Document excerpt |
The initial interpretation of the DNA received by the niece therefore became:

Next, I looked at how the siblings and the niece matched the siblings' paternal first cousin.  The Gedmatch image below was produced using the default threshold, but again, reducing the thresholds slightly indicated a potential matching segment just below the 7cM threshold:

Chr        Start Location        End Location        Centimorgans (cM)
21        14,677,076        22,936,413        18.2
21        22,950,552        33,423,011        15.7
21        34,132,054        37,056,381        6.7

The paternal first cousin can only match the siblings through their father's chromosomes.  But, as their father will not have received exactly the same DNA as the first cousin's parent did, there will be some areas where the first cousin does not match any of the siblings.

By comparison to the phasing of the siblings and niece, the first cousin's matching segments were therefore mapped as follows:

(this process also indicated that the "Parent 2" phasing represents the siblings' father's chromosomes.)

So far, so good.

When I downloaded the matching segments for the siblings, in order to start investigating the shared matches, I realised a known relative shared DNA with sibling B on chromosome 21.  The relative is a 3rd cousin 1 removed (3c1r) and shares from about 17 to 28.  The shared ancestry is on the siblings' paternal side of the family, the same as the 1c is:

But now there's a problem.  This 3c1r does not match any of the other siblings, or the niece, on chromosome 21.  But, at the point where the  3c1r matches B, we have already "used" both of the paternal chromosomes, one for the matching between the first cousin and siblings ACD, the other for the matching between the niece and sibling B.   It's okay that the 1c doesn't match the 3c1r - that actually indicates that the chromosome ACD share with the 1c must be the one the siblings' father received from his mother, the siblings' grandmother, as she is also a common ancestor with the 1c. 

But, clearly the chromosome the niece shares with sibling B cannot be the other paternal chromosome.  As far as I am aware, there's no other shared ancestry with the 3c1r.  So, let's go back to the matching between the niece and the siblings - where did I go wrong?

Siblings A, C, and D all show a very small area of potentially matching SNPs between 24 and 26 - but it is only 1.5 cM and 365 SNP.  I don't believe that has any significance, especially as there's no change in matching with sibling B. (The niece only has one relevant chromosome in this comparison - and the kit being used is a "paternal" one that's been phased using her mother's data, so should be fairly accurate.)

Required action 1 |
Answer these questions about the chromosome 21 DNA analysis:
(a) How is the known relative who shares DNA with sibling B on chromosome 21 related to the siblings?
(b) Whose chromosomes does the "Parent 2" phasing represent?
(c) How large is the small area of potentially matching SNPs shown by siblings A, C, and D?
Required action 2 | Carry on the chromosome 21 DNA analysis, starting after its last sentence.
The listing comes from a different source than the chromosome 21 DNA analysis.

Stored items |
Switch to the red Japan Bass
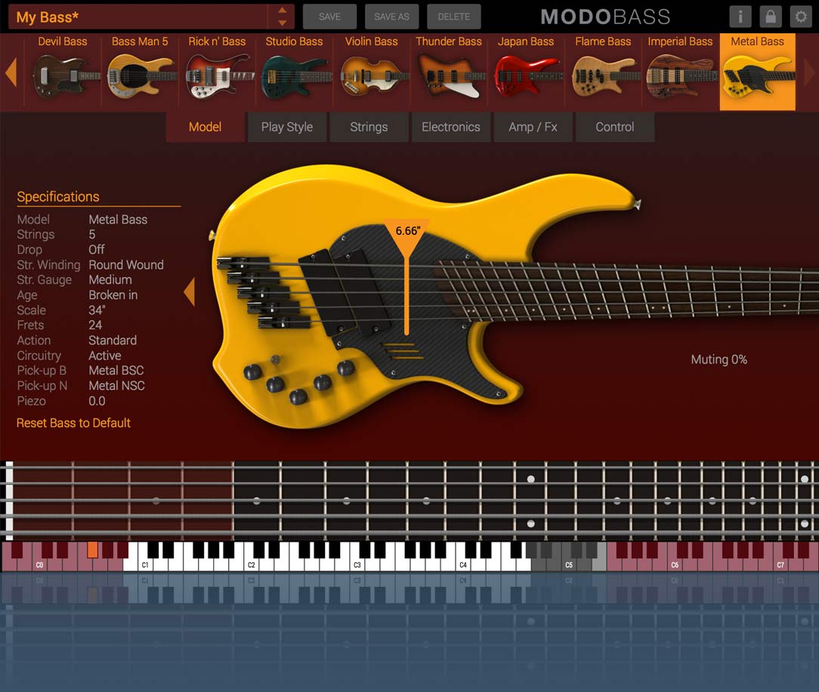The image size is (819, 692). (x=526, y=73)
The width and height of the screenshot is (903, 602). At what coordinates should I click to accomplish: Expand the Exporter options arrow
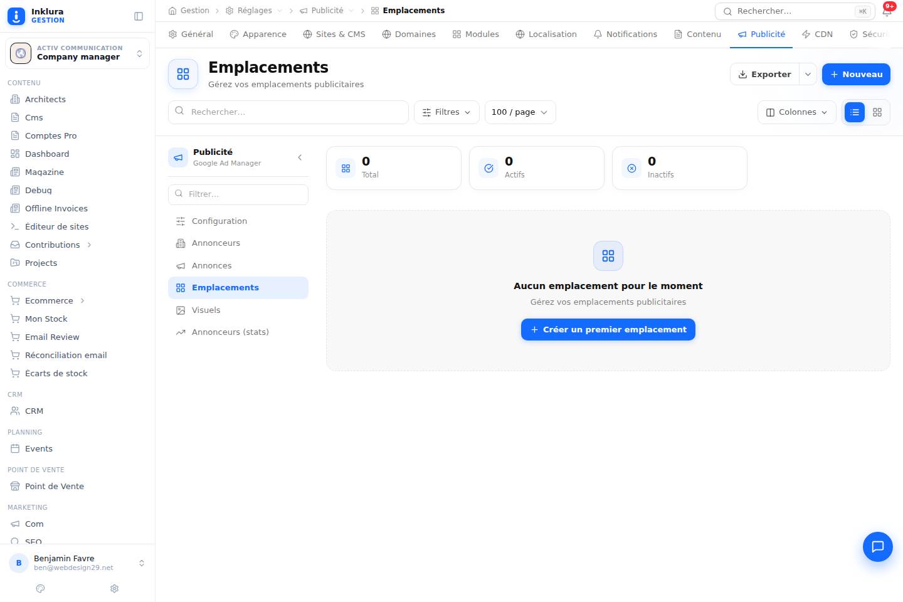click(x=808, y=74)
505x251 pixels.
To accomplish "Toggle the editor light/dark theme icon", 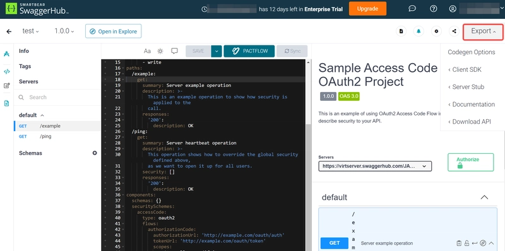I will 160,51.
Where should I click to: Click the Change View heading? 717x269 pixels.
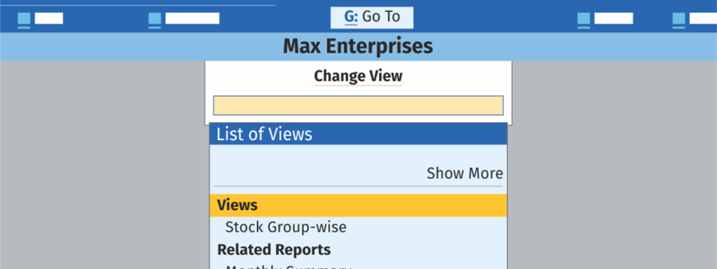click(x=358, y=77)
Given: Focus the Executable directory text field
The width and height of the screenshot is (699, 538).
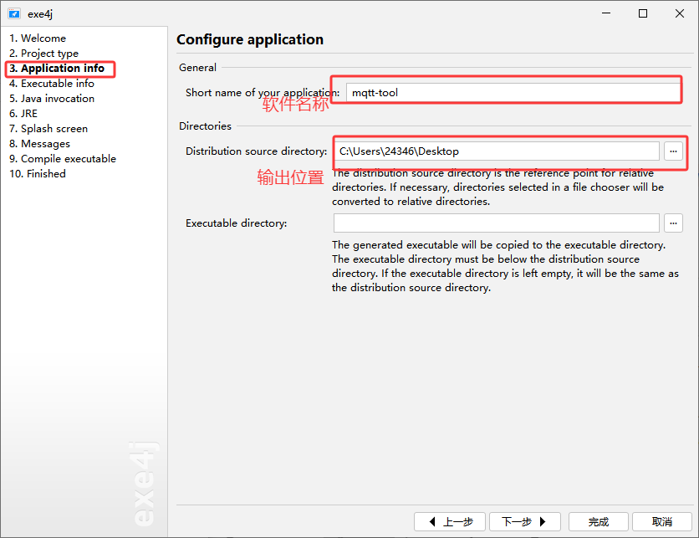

Your response 1 |
(a) A 3rd cousin 1 removed (3c1r), on the siblings' paternal side.
(b) The siblings' father's chromosomes.
(c) 1.5 cM and 365 SNP, between 24 and 26.

Your response 2 |
So what about the potentially matching segment with sibling C, between 37 - 39?  This is a 4.2 cM segment, containing 743 SNPs - so it is a small segment that, under normal circumstances, when matching to unknown and more distant relatives, should be ignored. 

From the sibling phasing, B and C are matching from 37, after C had a crossover, and their matching segment is a "Parent 1" segment.  So, is it possible that the niece's matching should actually be as follows:

The niece is matching B on a Parent 1 chromosome (now known to be maternal).  Sibling C then starts to match both B & the niece at 37, but the niece stops matching C at 39, as the niece has a crossover between the two chromosomes her father had.  If she switches from her father's maternal chromosome to his paternal chromosome, and those are also the two chromosomes sibling B has, that would account for why the niece continues to match B until 43.  At 43 there is then a crossover between the two chromosomes of Parent 2 - which would indicate a crossover in the niece's father, passed on to the niece within the segment from his paternal chromosome.  This interpretation would account for the niece's match to the 1c, between 40 - 43, and explain why she does not match the paternal 3c1r earlier on the chromosome, between 17 - 28.

If that is the situation, then the diagram of the siblings' parents' chromosomes can now be extended to also show the DNA received by their grandchild, the siblings' niece, as well as the potential source for the paternal chromosomes:

Please let me know if you can spot any mistakes in my reasoning.